Records to use: Begin

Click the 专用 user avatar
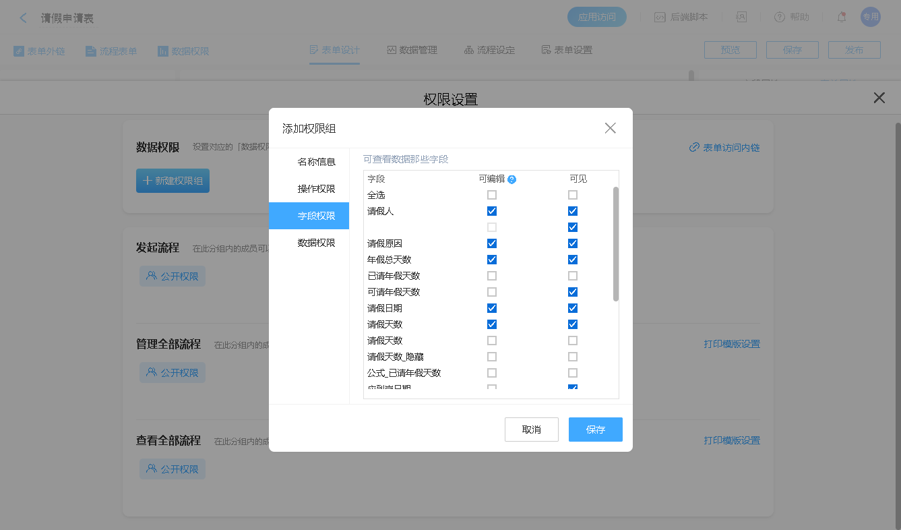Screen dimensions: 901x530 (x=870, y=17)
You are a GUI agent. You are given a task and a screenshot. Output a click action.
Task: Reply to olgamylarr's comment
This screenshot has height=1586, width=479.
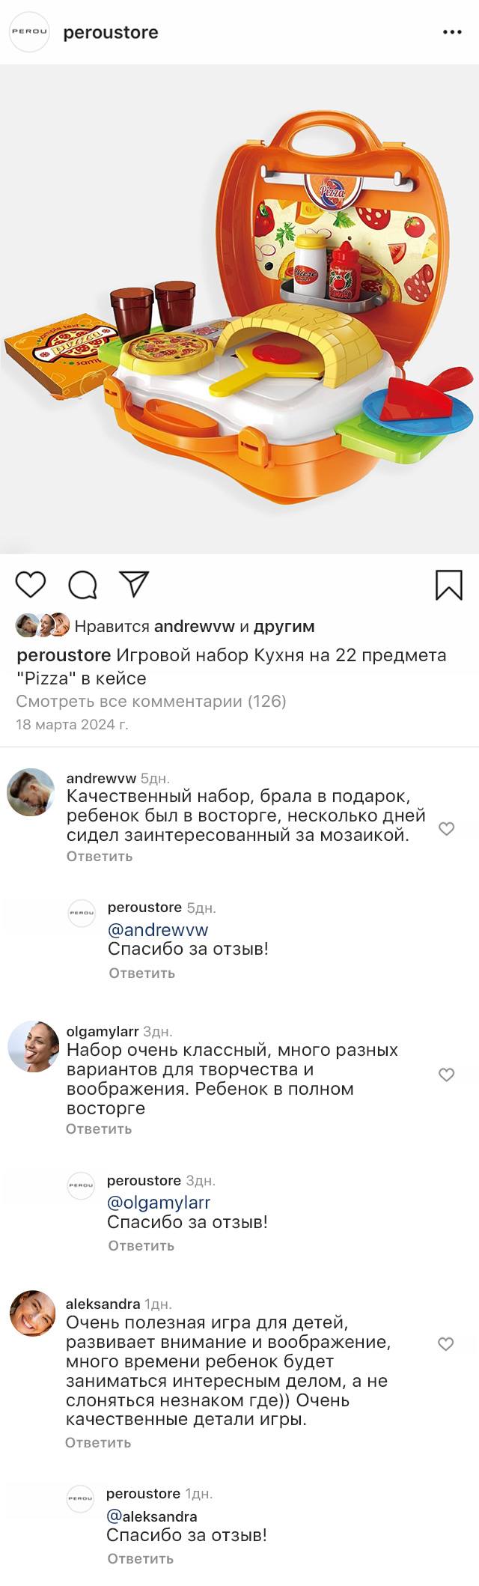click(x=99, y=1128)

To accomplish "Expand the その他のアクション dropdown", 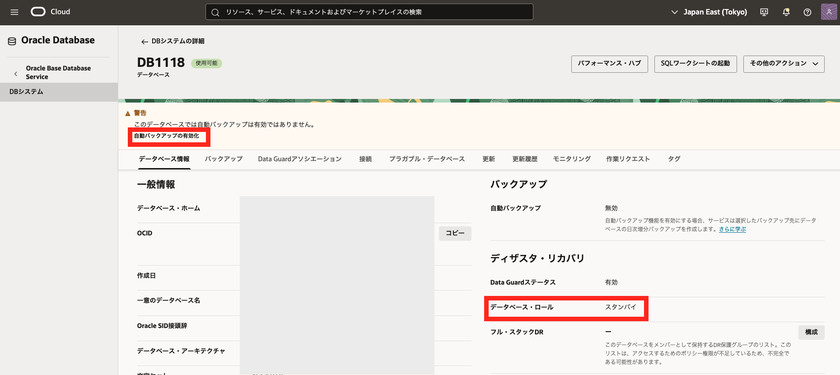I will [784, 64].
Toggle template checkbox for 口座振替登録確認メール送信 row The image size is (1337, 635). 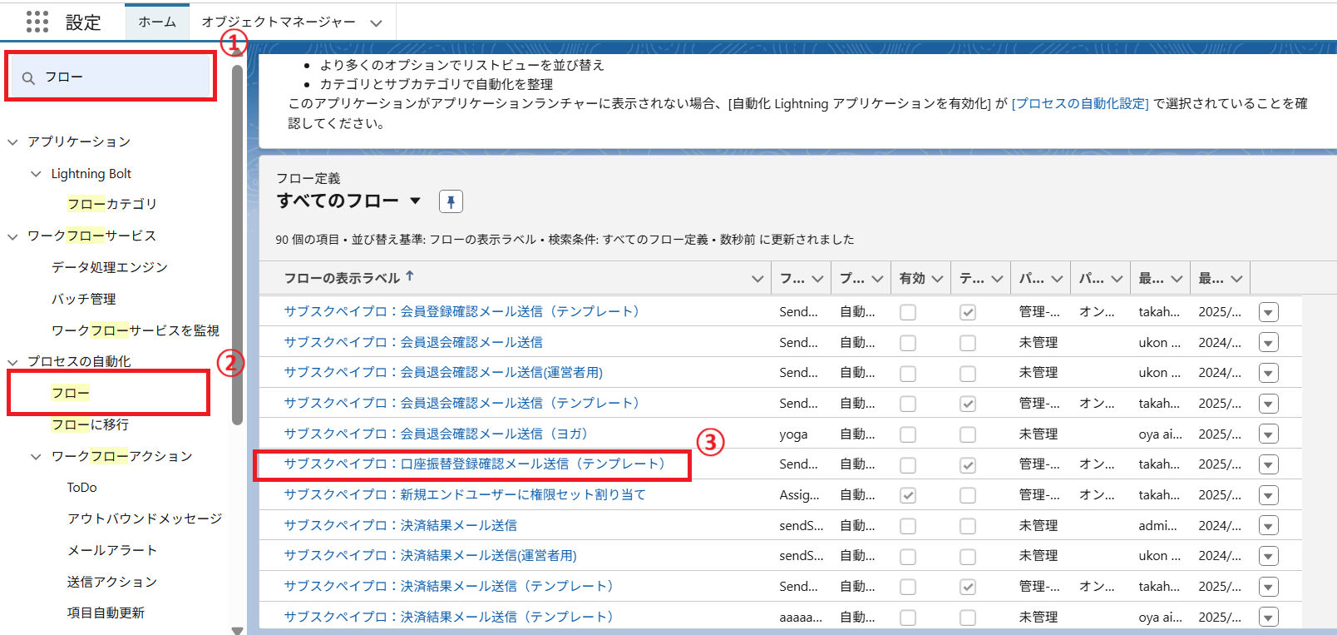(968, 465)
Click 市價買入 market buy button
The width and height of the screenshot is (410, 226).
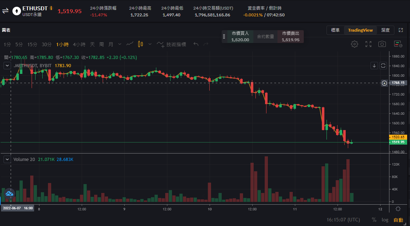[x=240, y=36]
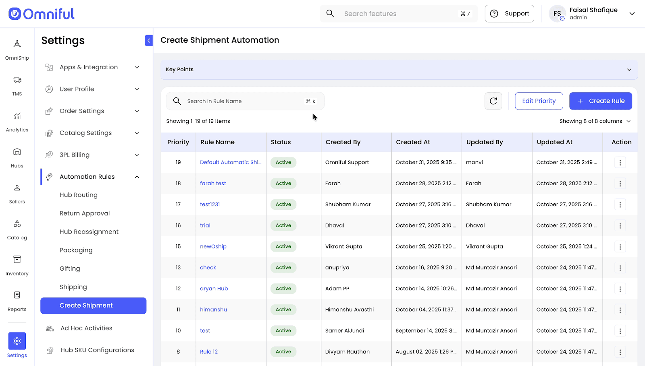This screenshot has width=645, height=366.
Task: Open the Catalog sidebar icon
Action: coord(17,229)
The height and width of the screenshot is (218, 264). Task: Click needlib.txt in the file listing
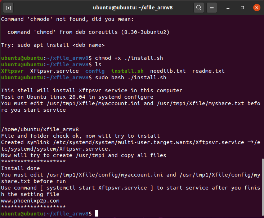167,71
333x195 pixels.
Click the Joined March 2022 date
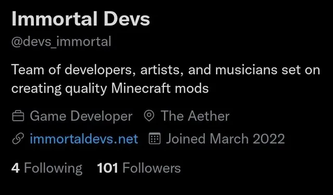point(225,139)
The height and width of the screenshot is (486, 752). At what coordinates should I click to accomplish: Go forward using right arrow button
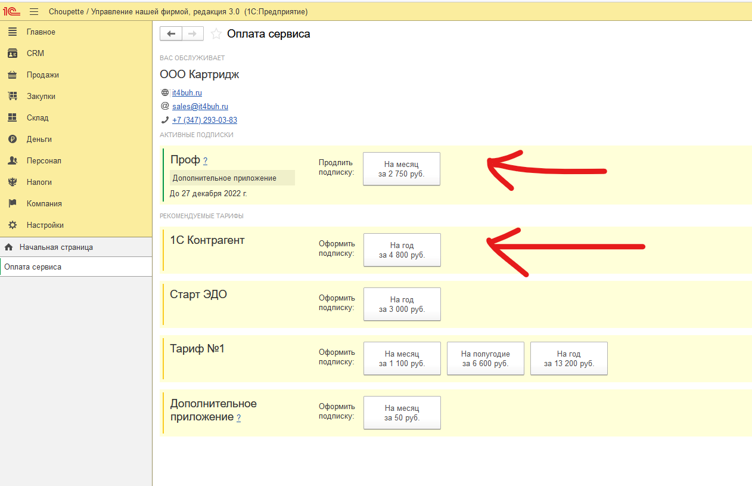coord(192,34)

Records to use: End

(What the exercise asks):
Emit an exact copy of the lines from the line bearing "The height and width of the screenshot is (218, 264)." through the last line above, inclusive, and leave the images out.

(Output below):
The height and width of the screenshot is (218, 264). Task: Click needlib.txt in the file listing
167,71
333x195 pixels.
Click the Joined March 2022 date
point(225,139)
The height and width of the screenshot is (486, 752). At what coordinates should I click to accomplish: Go forward using right arrow button
coord(192,34)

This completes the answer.